まぁそれが分かったところで結局やる事は変わらないのだが、となれば今後の展望はいかほどのものか。
救える限りの人間は、救わなければならない。
奏としては特に救いたくもない人間もいるのだが、簡単にゾンビなんぞになられても困るので、これがまず最優先だと言えるだろう。
そして標的である感染者――昔の研究所の元・検体も、必ず仕留めなければならない。
河井としては詳しい事情を聞かされていないものの、此処まで来て相手を見逃せるはずも無いので、これは必ず行わねばならない事だと心に決めている。
と、くればこの二つをいかにして両立させるか。
人間を助ける端からゾロゾロと連れ歩くなんて、動き難い事このうえない。そんな状態で、標的である感染者とやりあうなんて、正気の沙汰ではない。

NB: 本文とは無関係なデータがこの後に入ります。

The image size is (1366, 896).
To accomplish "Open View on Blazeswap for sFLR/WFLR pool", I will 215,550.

そうして、しばし頭を捻っていた二人が出した結論は――救出した人間は何処かの教室にでも溜めていくのがベストだろう――というものだった。
「――で、なんで俺が留守番!?」
「当たり前でしょう。というか廊下で銃を撃たれると、うるさいです」
「え。それ只の文句じゃね?」
さらっと言いたいことだけ言って去って行った奏の後姿に、河井はがっくりと肩を落とした。
確かに、二手に分かれるのなら。
留守番には銃、そして探索には身軽な(果たして本当に身軽なのか疑問な部分もあるが)彼女の方が効率は良い。リーチの短い近距離武器は大勢を守る事には向かないからだ。
しかし。しかし、だ。
ここに奴がいる事は分かっているのに、自分に留守番役を押し付けるとは随分酷い仕打ちではないかと。
1階の職員室で比較的綺麗な机に腰掛け、一人悶々としていた河井は、やはり思い切って無線機を取り出してみた。

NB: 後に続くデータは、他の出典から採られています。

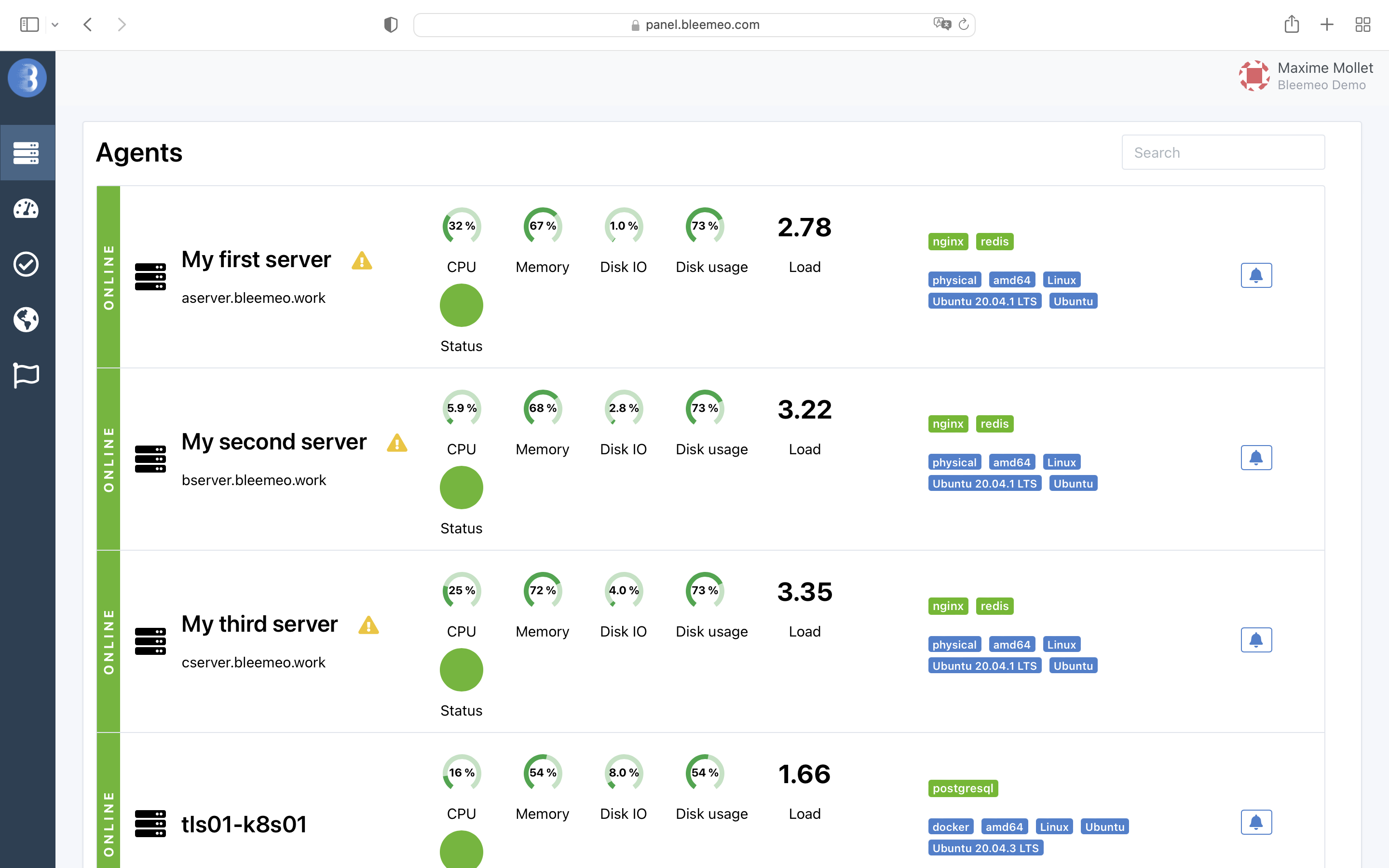Open the flag sidebar icon
The width and height of the screenshot is (1389, 868).
tap(27, 376)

側面に取り付けられた、とても分かりやすい“大”から“小”のダイヤルを調節すれば、近くの者にのみに連絡が取れるというのは、出立前に二人揃って飯島から聞いた説明である。
「……」
「君たちは、たった3人で来たのか?」
だけれど、その時。
ぽんっと肩に手を乗せられ、河井は無線機へと落としていた視線をあげた。
そこで何やら仏のような遠い目をしていたのは、先程まで半ばパニック状態だったはずの長袖40代である。
「悪いことは言わない。一人でも多く救いたくば……」
「す、救いたくば?」
「今すぐ、僕を連れて逃げるのだ」
真顔で言われ。
困った河井はとりあえず曖昧な笑みを浮べたが、それはマスクに覆われているため、相手に伝わる事はない。若い女性ならまだしも、大の大人に「私を連れて逃げて!」と言われるのは、どうにも絶妙な気分になるものである。

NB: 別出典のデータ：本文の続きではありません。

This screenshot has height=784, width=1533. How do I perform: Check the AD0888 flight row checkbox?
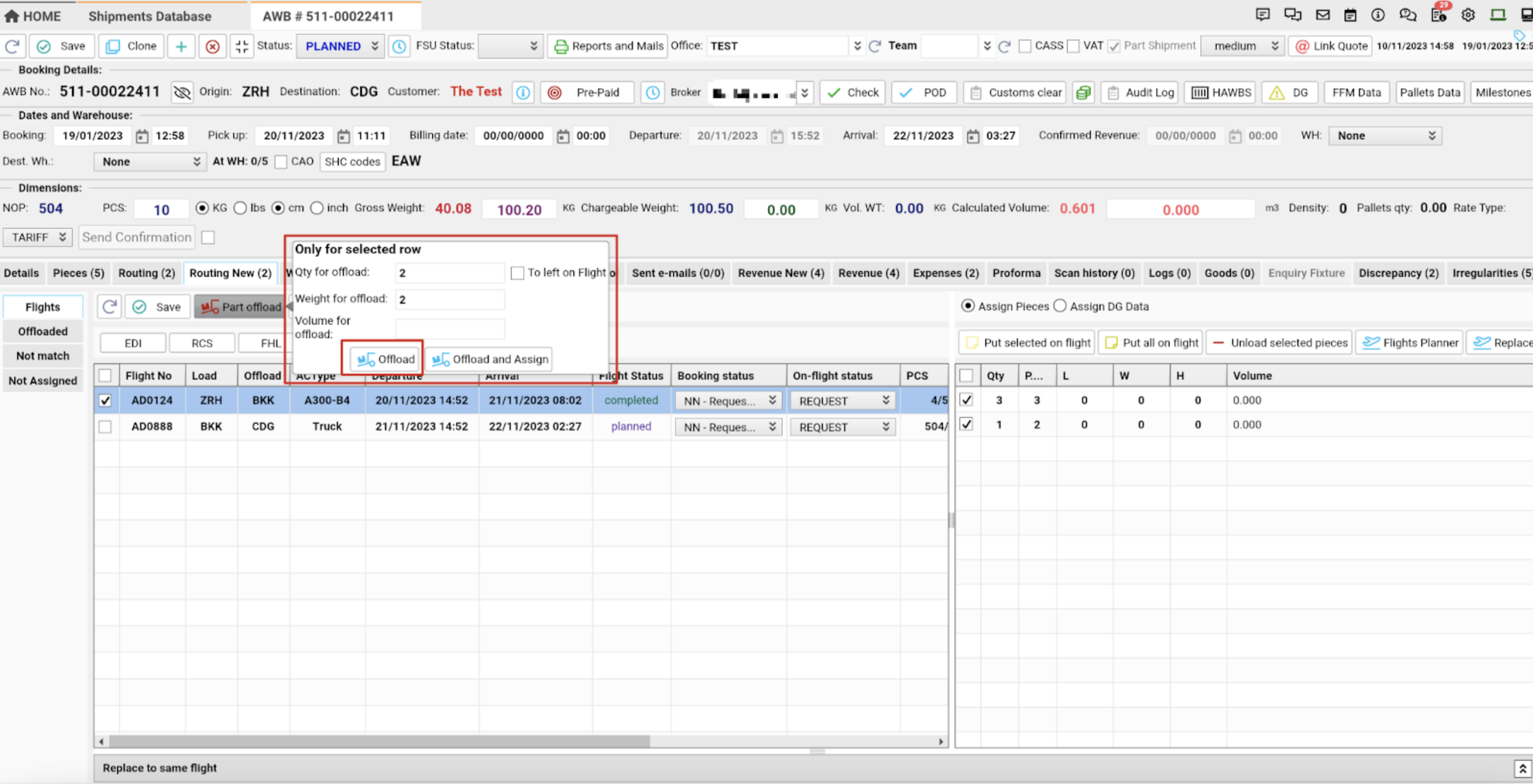pyautogui.click(x=105, y=427)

「……いや、気持ちは分かりますけど。一応任務なんで」
「任務、か……だからと言ってこの広い校内、生き残った人間をしらみ潰しに探していく気か? “生きている”かも分からないのに? 彼女らがそれを生きて達成する事が出来る可能性はどれだけある? その間、此処が襲われないとでも?」
「はい。だからまぁ、二手に別れたんすよ」
「それが問題だと言っているのだ!」
くわっと。
目を見開いた長袖に、河井はちょっぴりビビッた。
先程からこの長袖男、どうにも情緒不安定なようである。
「只でさえ少ない戦力を分散させるなど、正気の沙汰では無い! いや、そもそも一人が女である時点で……」
「いや、あいつは……こう、生物学的には女っすけど。その辺の奴らよりは遥かに強いんで。ってかそこんとこ信用しあってなかったら、組んで行動とか出来ないっすから」
寧ろ言われるまで奏がピンチに陥る可能性など、全く考えていなかった河井は、また無線機の方へと視線を落とした。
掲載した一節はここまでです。